Sofern Brasilien die Zuckerallokation nicht deutlich erhöht oder Indien mit einer liberaleren Exportpolitik überrascht, dürfte die strukturelle Knappheit die Abwärtsseite begrenzen. Umgekehrt könnten anhaltende Makro-Risk-off-Phasen oder ein deutlicher Rückgang der Energiemärkte Zucker über eine schwächere Ethanolparität und eine geringere spekulative Positionierung belasten, insbesondere in den nahe gelegenen Kontrakten.
Handelsausblick
- Produzenten / Mühlen: Die aktuellen Rücksetzer in den 2027–2028-Kontrakten nutzen, um schrittweise zusätzliche Absicherungen aufzubauen, mit Fokus auf Niveaus über ~380 EUR/t, bei denen die Margen im Vergleich zu historischen Kostenstrukturen attraktiv bleiben.
- Industrielle Käufer: In Erwägung ziehen, während dieser Korrektur schrittweise Deckung für den Bedarf im Q4 2026 und 2027 aufzubauen, aber Über-Hedging vermeiden, bis Klarheit über Indiens Exportpolitik nach September besteht.
- Händler / Fonds: Kurzfristiger technischer Druck könnte anhalten, doch der politisch bedingte Boden spricht dafür, Kauf-auf-Dips-Strategien im Bereich um 18 USc/lb zu favorisieren, mit engem Risikomanagement bei makrogetriebenen Abverkäufen.
3-Tage-Richtungsausblick (wichtige Benchmarks)

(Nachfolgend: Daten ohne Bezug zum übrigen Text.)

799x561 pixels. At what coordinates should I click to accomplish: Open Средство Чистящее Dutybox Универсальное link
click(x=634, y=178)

- ICE-Rohzucker No.11 Frontmonat (Okt 2026): Leicht fester Bias nach dem jüngsten Rückgang um 3 %, mit wahrscheinlicher Handelsspanne umgerechnet um 365–375 EUR/t.

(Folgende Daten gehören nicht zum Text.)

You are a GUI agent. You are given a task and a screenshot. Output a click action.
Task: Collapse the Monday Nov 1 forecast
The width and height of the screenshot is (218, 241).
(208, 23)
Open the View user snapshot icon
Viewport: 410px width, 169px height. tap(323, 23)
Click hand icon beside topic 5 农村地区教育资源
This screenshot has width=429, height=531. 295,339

- ICE-Rohzucker No.11 Mär 2027: Leicht unterstützter Ton erwartet, mit einem kleinen Aufschlag gegenüber dem Frontmonat, da Abnehmer sich mittelfristige Versorgung sichern wollen.
- Brasilien Raffinade FOB (ICUMSA 45): Physische Angebote dürften nahe 0,53 EUR/kg bleiben, mit begrenztem Abwärtspotenzial angesichts Fracht-, Finanzierungskosten und weiterhin robuster Importnachfrage.